The government maintained prevention efforts. The government’s inter-ministerial trafficking committee, chaired by the Ministry of Justice, met three times in 2021 to coordinate anti-trafficking efforts and NAP implementation. Some observers noted the government siloed responsibilities within numerous ministries with little centralized communication, however, the government did not report synchronization issues. For example, three separate ministries coordinated funding for male, female, and child shelters. GRETA reported the NAP, endorsed in 2016, was vague, lacked a timeframe on meeting objectives, and did not allocate any resources. The government’s work on a new NAP was ongoing at the end of the reporting period. The Consultative Commission on Human Rights continued to serve as the national rapporteur; it published its third biannual report in December 2021.

Labor laws allowed recruitment fees but criminalized excessive amounts; the government did not report if it monitored or enforced that prohibition. Observers reported the labor inspectorate was understaffed and inspectors did not have clear victim identification protocols and were not authorized to identify victims but could refer victims to the police. The national rapporteur stated the labor inspectorate should be given the authority to identify victims. Observers noted the labor inspectorate increased its efforts during the reporting period but was reluctant to restructure and take on new competencies. The government trained labor inspectors on trafficking indicators. The government continued its commitments under the 2020-2022 NAP on implementing the UN Guiding Principles on Business and Human Rights, which sought to prevent forced labor in private sector supply chains. The national rapporteur called on the government to create a national due diligence law on supply chains; in 2021, the government launched a study to examine the feasibility of implementing due diligence legislation.

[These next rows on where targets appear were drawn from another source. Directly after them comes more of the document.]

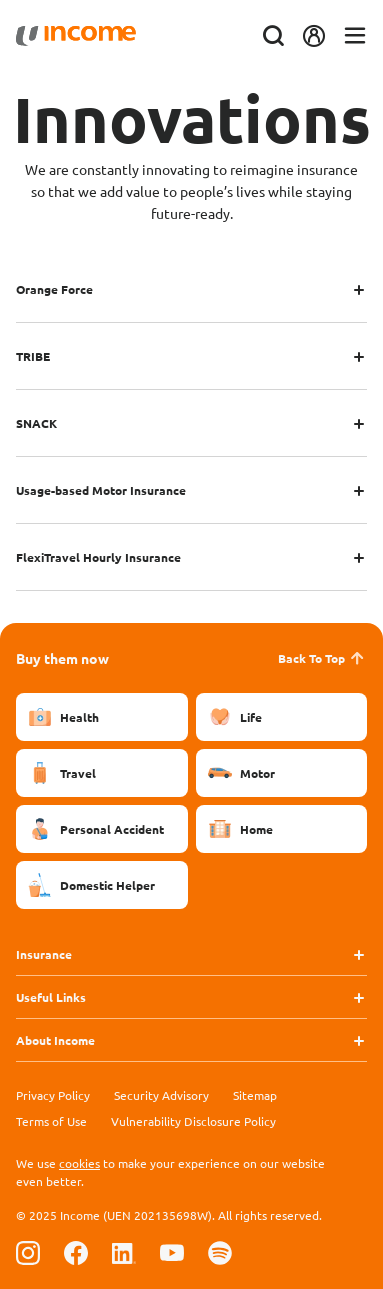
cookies (79, 1163)
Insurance (44, 954)
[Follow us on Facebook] (76, 1252)
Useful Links (51, 997)
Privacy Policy (53, 1095)
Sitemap (255, 1095)
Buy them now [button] (62, 658)
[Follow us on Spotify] (220, 1252)
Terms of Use (51, 1121)
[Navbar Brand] (76, 36)
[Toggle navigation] (355, 36)
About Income (55, 1040)
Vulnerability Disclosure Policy (193, 1121)
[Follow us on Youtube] (172, 1252)
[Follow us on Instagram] (28, 1252)
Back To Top (322, 658)
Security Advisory (161, 1095)
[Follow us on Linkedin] (124, 1252)
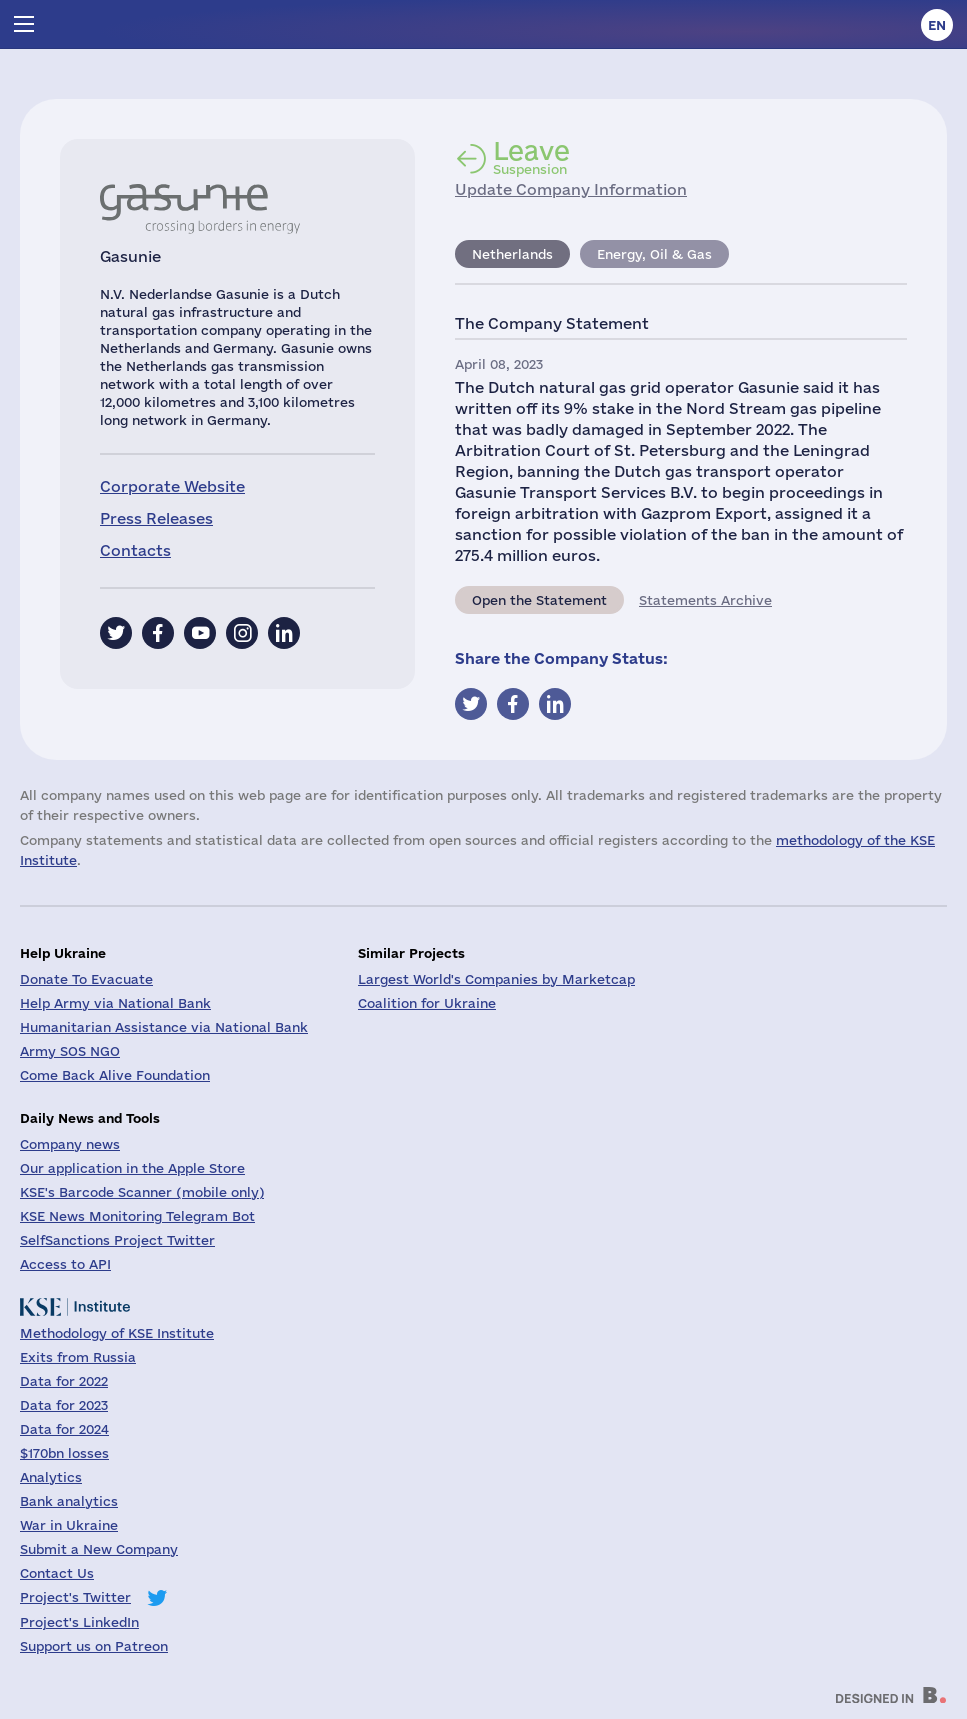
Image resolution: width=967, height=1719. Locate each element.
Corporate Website (172, 486)
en (937, 25)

Two government-funded NGOs operated two trafficking-specific hotlines during regular business hours, and the government ran a hotline for victims of crime, including trafficking victims; the government did not report if the hotlines received any calls leading to the detection of trafficking victims. In 2021, the government budgeted €84,945 ($96,310) to fund awareness activities, a significant increase from €15,000 ($17,010) in 2020. The government continued its multi-faceted awareness campaign in coordination with the EU by printing and distributing brochures on victim rights and support services and renting and using advertisement space at tramway stops in one city. The national rapporteur reported the need to coordinate data collection across stakeholders. Government-funded NGOs carried out anti-trafficking projects in a range of countries, including Bangladesh, Burkina Faso, India, Mali, Nepal, Niger, and Nigeria. The government made efforts to reduce the demand for participation in international sex tourism by continuing to fund an NGO for local awareness campaigns focused on the prevention of child sex tourism. The government encouraged, but did not require, diplomats to attend anti-trafficking training. The government made some efforts to reduce the demand for commercial sex acts through its 2018 law criminalizing the solicitation of a sex trafficking victim.

As reported over the past five years, human traffickers exploit foreign victims in Luxembourg. Traffickers exploit victims from Europe, Africa, Asia, and South America in sex trafficking operations in cabarets, private apartments, and on the street. Increasingly, traffickers engage in forced labor crimes, sometimes involving People’s Republic of China nationals, Pakistani, or eastern or southern European men, women, and children in various sectors, including restaurants and construction. Traffickers transport Romani children from neighboring countries for forced begging in Luxembourg. Groups vulnerable to traffickers’ illicit schemes include migrant workers in domestic work, catering, construction, and begging, as well as unaccompanied foreign children and people in Luxembourg’s legal and illegal commercial sex industry.